PAGE EXTRACT —
* * *
I'll have to agree with Glen and Ed. I found this thread very interesting. I've never been a trapper but found myself wishing I'd have given it a go. Thanks Cam for sharing your expertise and knowledge.


----------



## C2C

We had a rare windless morning so hung up the last batch for a photo before heading off to the depot . Wish I'd had these guys on the first sale .The one with the blue ribbon is sold to a buddy for tanning .The other 2 will be held over for first sale next year .























Sent from my SM-G930W8 using Tapatalk


----------



## glenway

I must admit, Cam, that the little bit of steel trapping I did turned me off much like has happened to your son.

But, give me a rifle and I have no issue with killing predators. I can be selective and shots are final. Never wounded one and never took a non-targeted animal with a rifle. And, that's the way I like it. To each, his own.


----------



## C2C

glenway said:


> I must admit, Cam, that the little bit of steel trapping I did turned me off much like has happened to your son.
> 
> But, give me a rifle and I have no issue with killing predators. I can be selective and shots are final. Never wounded one and never took a non-targeted animal with a rifle. And, that's the way I like it. To each, his own.


I see and understand it well Glen and I appreciate your honesty . In my son's case he is a kind hearted and considerate soul and is much like you. 
Tho I do some trapping it is mostly limited to beaver and muskrat , 2 species that are caught in sets that dispatch quickly..snaring coyotes is done in the same vein with a quick dispatch the goal . In most cases the end comes quickly after the catch as was seen when I caught one on trail cam . He was done in 2 1/2 minutes , 
However in this less than perfect world I will be the first to admit that not all catches are perfect..I am striving to improve in that regard out of respect for my quarry and wildlife in general .

Looking back over the past couple months I posted a lot of pics of death and if in so doing I offended someone I apologize sincerely ..we are all different and thats what's usually makes us interesting.

Next year if I post the thread again maybe I'll take a different approach and show pics of spots and sets more than the catch ..let me know if I go overboard..

I am no expert like some that have come on here and claim they are . I enjoy reading and hearing others experiences in the hopes of learning from them .









Sent from my SM-G930W8 using Tapatalk


----------



## hassell

Really really nice, I can for see a extension on the 2x6 fence in the future. The owl pic. says it all.


----------



## glenway

I salute you for your effort to continually improve and to minimize the negative effects the varmints inflict on the animals we cherish.
* * *
DATA SEGMENT —
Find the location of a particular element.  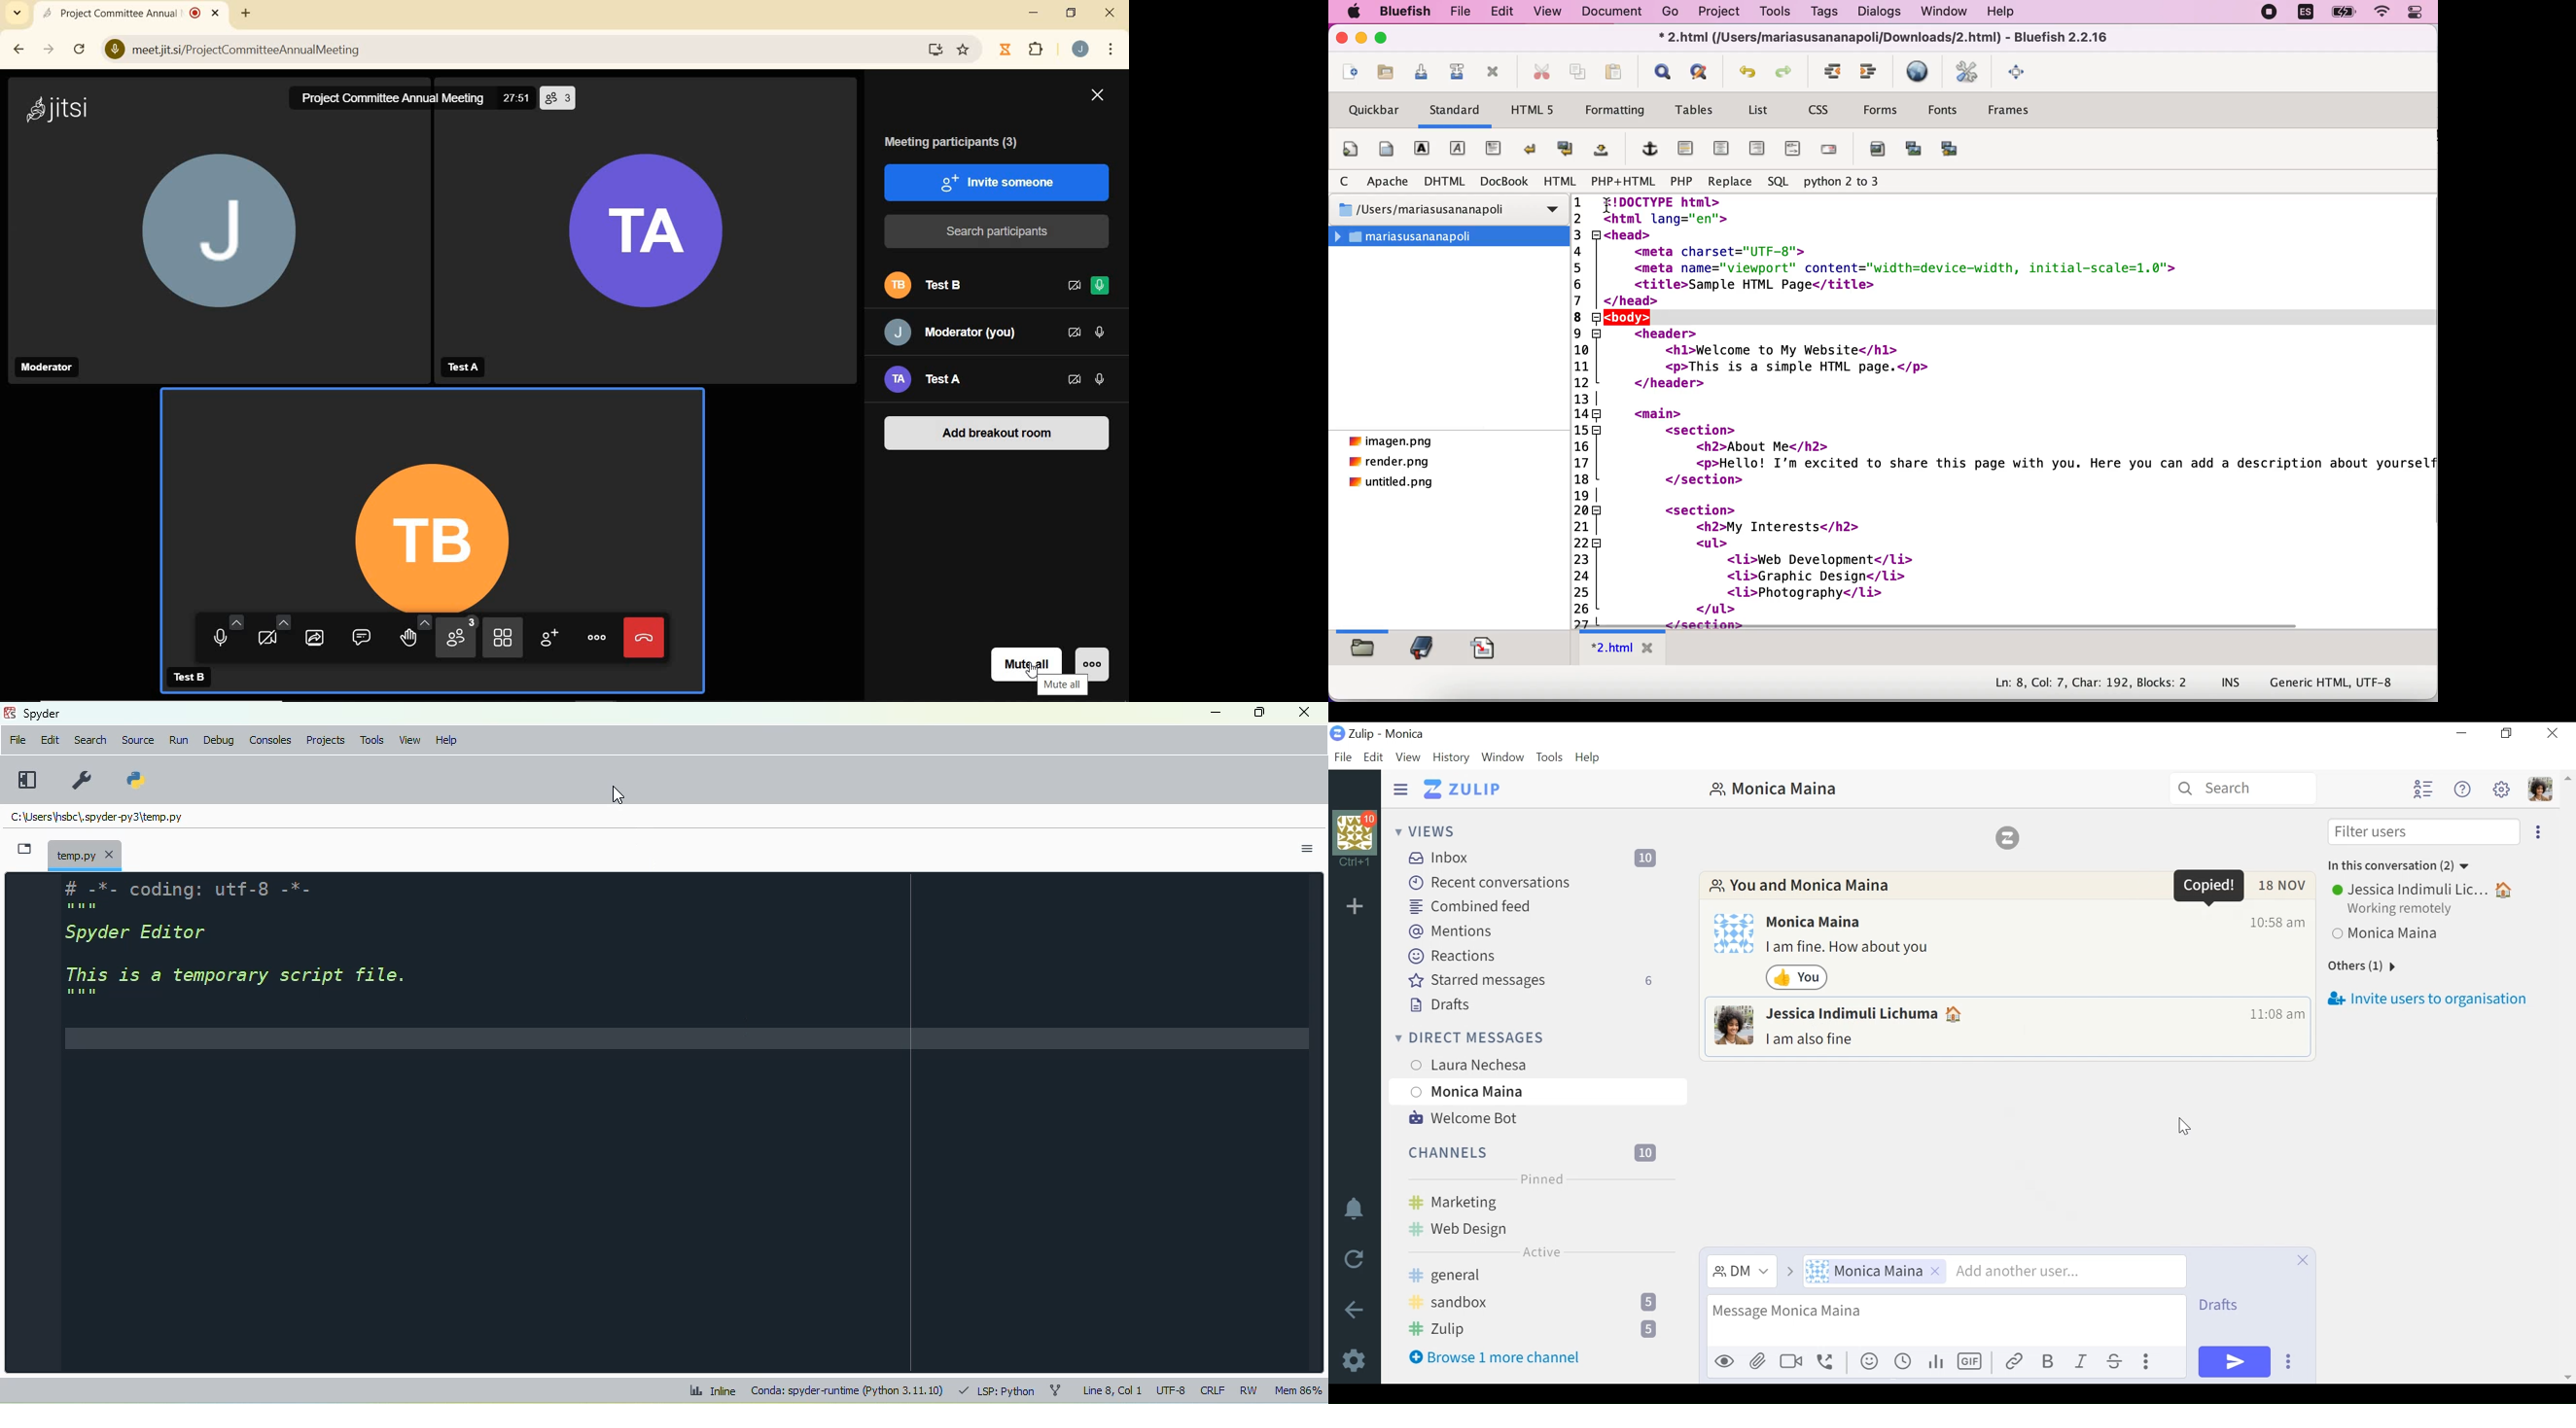

Control centre is located at coordinates (2415, 13).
* * *
TO BE DONE —
1) Reproduce the forum thread on trapping from "Tho I do some" up to and including "makes us interesting.".
2) According to the forum thread on trapping, which two species does C2C's trapping mostly focus on?

IN RESPONSE —
1)
Tho I do some trapping it is mostly limited to beaver and muskrat , 2 species that are caught in sets that dispatch quickly..snaring coyotes is done in the same vein with a quick dispatch the goal . In most cases the end comes quickly after the catch as was seen when I caught one on trail cam . He was done in 2 1/2 minutes , 
However in this less than perfect world I will be the first to admit that not all catches are perfect..I am striving to improve in that regard out of respect for my quarry and wildlife in general .

Looking back over the past couple months I posted a lot of pics of death and if in so doing I offended someone I apologize sincerely ..we are all different and thats what's usually makes us interesting.

2) Beaver and muskrat.